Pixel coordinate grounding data
= Beginning of Section =
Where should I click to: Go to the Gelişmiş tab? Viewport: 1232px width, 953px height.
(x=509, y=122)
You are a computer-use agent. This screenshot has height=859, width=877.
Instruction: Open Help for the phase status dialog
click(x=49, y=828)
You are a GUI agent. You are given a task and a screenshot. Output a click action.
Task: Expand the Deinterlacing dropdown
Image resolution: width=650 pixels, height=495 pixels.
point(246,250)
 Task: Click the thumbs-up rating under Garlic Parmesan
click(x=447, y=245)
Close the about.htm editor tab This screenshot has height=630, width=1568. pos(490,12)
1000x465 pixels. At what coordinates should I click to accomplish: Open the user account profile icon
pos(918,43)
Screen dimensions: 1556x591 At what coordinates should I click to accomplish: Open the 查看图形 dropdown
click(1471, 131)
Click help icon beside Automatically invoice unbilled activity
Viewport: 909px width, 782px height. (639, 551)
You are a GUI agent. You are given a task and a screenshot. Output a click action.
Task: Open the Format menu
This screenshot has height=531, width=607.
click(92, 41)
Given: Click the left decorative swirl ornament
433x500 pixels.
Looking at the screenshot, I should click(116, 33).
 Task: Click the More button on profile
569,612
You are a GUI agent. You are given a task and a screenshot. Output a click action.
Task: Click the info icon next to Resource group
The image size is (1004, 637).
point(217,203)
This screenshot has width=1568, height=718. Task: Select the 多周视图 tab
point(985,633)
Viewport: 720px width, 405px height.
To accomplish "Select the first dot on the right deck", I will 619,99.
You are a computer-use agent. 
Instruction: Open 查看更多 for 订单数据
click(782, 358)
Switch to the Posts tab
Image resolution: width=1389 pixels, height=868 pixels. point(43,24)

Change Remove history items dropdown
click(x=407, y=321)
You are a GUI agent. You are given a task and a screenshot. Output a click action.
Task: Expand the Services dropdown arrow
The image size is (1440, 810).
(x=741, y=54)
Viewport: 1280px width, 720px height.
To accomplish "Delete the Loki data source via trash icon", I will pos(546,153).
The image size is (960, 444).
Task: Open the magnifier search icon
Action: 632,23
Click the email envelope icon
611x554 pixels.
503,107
= End of Section =
- **Problem to solve**: Please output an exact copy of the lines above, from the opening line of the data down to the line that contains "Viewport: 1280px width, 720px height.".

- **Response to the exercise**:
Where should I click to: Go to the Gelişmiş tab? Viewport: 1232px width, 953px height.
(x=509, y=122)
You are a computer-use agent. This screenshot has height=859, width=877.
Instruction: Open Help for the phase status dialog
click(x=49, y=828)
You are a GUI agent. You are given a task and a screenshot. Output a click action.
Task: Expand the Deinterlacing dropdown
Image resolution: width=650 pixels, height=495 pixels.
point(246,250)
 Task: Click the thumbs-up rating under Garlic Parmesan
click(x=447, y=245)
Close the about.htm editor tab This screenshot has height=630, width=1568. pos(490,12)
1000x465 pixels. At what coordinates should I click to accomplish: Open the user account profile icon
pos(918,43)
Screen dimensions: 1556x591 At what coordinates should I click to accomplish: Open the 查看图形 dropdown
click(1471, 131)
Click help icon beside Automatically invoice unbilled activity
Viewport: 909px width, 782px height. (639, 551)
You are a GUI agent. You are given a task and a screenshot. Output a click action.
Task: Open the Format menu
This screenshot has height=531, width=607.
click(92, 41)
Given: Click the left decorative swirl ornament
433x500 pixels.
Looking at the screenshot, I should click(116, 33).
 Task: Click the More button on profile
569,612
You are a GUI agent. You are given a task and a screenshot. Output a click action.
Task: Click the info icon next to Resource group
The image size is (1004, 637).
point(217,203)
This screenshot has width=1568, height=718. Task: Select the 多周视图 tab
point(985,633)
Viewport: 720px width, 405px height.
To accomplish "Select the first dot on the right deck", I will 619,99.
You are a computer-use agent. 
Instruction: Open 查看更多 for 订单数据
click(782, 358)
Switch to the Posts tab
Image resolution: width=1389 pixels, height=868 pixels. point(43,24)

Change Remove history items dropdown
click(x=407, y=321)
You are a GUI agent. You are given a task and a screenshot. Output a click action.
Task: Expand the Services dropdown arrow
The image size is (1440, 810).
(x=741, y=54)
Viewport: 1280px width, 720px height.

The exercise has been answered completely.